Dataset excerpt
============
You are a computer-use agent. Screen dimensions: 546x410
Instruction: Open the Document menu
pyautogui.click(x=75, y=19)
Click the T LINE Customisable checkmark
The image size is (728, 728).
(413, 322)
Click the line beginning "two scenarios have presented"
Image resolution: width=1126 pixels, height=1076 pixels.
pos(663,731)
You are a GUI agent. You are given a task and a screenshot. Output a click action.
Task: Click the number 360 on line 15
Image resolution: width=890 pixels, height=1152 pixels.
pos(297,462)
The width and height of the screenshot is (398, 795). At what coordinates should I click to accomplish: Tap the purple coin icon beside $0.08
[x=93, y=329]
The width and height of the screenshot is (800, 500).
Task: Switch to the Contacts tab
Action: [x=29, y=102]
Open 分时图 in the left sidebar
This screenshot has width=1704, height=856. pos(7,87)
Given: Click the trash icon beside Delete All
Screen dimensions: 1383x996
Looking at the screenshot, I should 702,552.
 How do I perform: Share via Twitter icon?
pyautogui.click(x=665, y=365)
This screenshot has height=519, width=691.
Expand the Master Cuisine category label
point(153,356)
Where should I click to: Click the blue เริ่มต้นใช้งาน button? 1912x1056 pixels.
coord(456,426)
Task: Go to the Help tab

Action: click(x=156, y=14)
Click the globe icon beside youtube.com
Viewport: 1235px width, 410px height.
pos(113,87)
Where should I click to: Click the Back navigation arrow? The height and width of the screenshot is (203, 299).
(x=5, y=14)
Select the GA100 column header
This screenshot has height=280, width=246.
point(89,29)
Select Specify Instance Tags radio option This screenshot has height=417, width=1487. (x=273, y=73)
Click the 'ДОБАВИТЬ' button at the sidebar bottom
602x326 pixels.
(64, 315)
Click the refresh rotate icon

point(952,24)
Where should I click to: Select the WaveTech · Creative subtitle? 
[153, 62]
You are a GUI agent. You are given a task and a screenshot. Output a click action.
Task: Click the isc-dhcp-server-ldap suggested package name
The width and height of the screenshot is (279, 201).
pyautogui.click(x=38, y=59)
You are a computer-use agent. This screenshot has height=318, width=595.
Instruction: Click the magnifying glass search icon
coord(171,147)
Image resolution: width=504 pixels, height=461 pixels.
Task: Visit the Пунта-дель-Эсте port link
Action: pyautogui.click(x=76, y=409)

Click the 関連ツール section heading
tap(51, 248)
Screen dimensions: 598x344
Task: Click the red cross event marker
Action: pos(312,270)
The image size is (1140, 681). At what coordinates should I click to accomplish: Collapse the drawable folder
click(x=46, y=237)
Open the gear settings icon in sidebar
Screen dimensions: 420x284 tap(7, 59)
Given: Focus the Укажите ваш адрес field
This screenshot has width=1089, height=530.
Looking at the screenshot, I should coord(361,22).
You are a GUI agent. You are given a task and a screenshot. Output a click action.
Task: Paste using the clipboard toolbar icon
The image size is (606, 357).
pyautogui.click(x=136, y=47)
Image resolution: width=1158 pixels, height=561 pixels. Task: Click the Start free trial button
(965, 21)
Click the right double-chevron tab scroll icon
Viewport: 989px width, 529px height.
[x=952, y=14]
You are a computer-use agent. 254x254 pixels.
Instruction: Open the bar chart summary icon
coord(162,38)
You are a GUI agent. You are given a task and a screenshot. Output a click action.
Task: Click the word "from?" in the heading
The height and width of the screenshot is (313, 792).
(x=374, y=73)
============
Stated task: Copy the entries above line for line, changing nothing.

Answer to the problem:
You are a computer-use agent. Screen dimensions: 546x410
Instruction: Open the Document menu
pyautogui.click(x=75, y=19)
Click the T LINE Customisable checkmark
The image size is (728, 728).
(413, 322)
Click the line beginning "two scenarios have presented"
Image resolution: width=1126 pixels, height=1076 pixels.
pos(663,731)
You are a GUI agent. You are given a task and a screenshot. Output a click action.
Task: Click the number 360 on line 15
Image resolution: width=890 pixels, height=1152 pixels.
pos(297,462)
The width and height of the screenshot is (398, 795). At what coordinates should I click to accomplish: Tap the purple coin icon beside $0.08
[x=93, y=329]
The width and height of the screenshot is (800, 500).
Task: Switch to the Contacts tab
Action: [x=29, y=102]
Open 分时图 in the left sidebar
This screenshot has width=1704, height=856. pos(7,87)
Given: Click the trash icon beside Delete All
Screen dimensions: 1383x996
Looking at the screenshot, I should 702,552.
 How do I perform: Share via Twitter icon?
pyautogui.click(x=665, y=365)
This screenshot has height=519, width=691.
Expand the Master Cuisine category label
point(153,356)
Where should I click to: Click the blue เริ่มต้นใช้งาน button? 1912x1056 pixels.
coord(456,426)
Task: Go to the Help tab

Action: click(x=156, y=14)
Click the globe icon beside youtube.com
Viewport: 1235px width, 410px height.
pos(113,87)
Where should I click to: Click the Back navigation arrow? The height and width of the screenshot is (203, 299).
(x=5, y=14)
Select the GA100 column header
This screenshot has height=280, width=246.
point(89,29)
Select Specify Instance Tags radio option This screenshot has height=417, width=1487. (x=273, y=73)
Click the 'ДОБАВИТЬ' button at the sidebar bottom
602x326 pixels.
(64, 315)
Click the refresh rotate icon

point(952,24)
Where should I click to: Select the WaveTech · Creative subtitle? 
[153, 62]
You are a GUI agent. You are given a task and a screenshot. Output a click action.
Task: Click the isc-dhcp-server-ldap suggested package name
The width and height of the screenshot is (279, 201).
pyautogui.click(x=38, y=59)
You are a computer-use agent. This screenshot has height=318, width=595.
Instruction: Click the magnifying glass search icon
coord(171,147)
Image resolution: width=504 pixels, height=461 pixels.
Task: Visit the Пунта-дель-Эсте port link
Action: pyautogui.click(x=76, y=409)

Click the 関連ツール section heading
tap(51, 248)
Screen dimensions: 598x344
Task: Click the red cross event marker
Action: pos(312,270)
The image size is (1140, 681). At what coordinates should I click to accomplish: Collapse the drawable folder
click(x=46, y=237)
Open the gear settings icon in sidebar
Screen dimensions: 420x284 tap(7, 59)
Given: Focus the Укажите ваш адрес field
This screenshot has width=1089, height=530.
Looking at the screenshot, I should coord(361,22).
You are a GUI agent. You are given a task and a screenshot. Output a click action.
Task: Paste using the clipboard toolbar icon
The image size is (606, 357).
pyautogui.click(x=136, y=47)
Image resolution: width=1158 pixels, height=561 pixels. Task: Click the Start free trial button
(965, 21)
Click the right double-chevron tab scroll icon
Viewport: 989px width, 529px height.
[x=952, y=14]
You are a computer-use agent. 254x254 pixels.
Instruction: Open the bar chart summary icon
coord(162,38)
You are a GUI agent. You are given a task and a screenshot. Output a click action.
Task: Click the word "from?" in the heading
The height and width of the screenshot is (313, 792).
(x=374, y=73)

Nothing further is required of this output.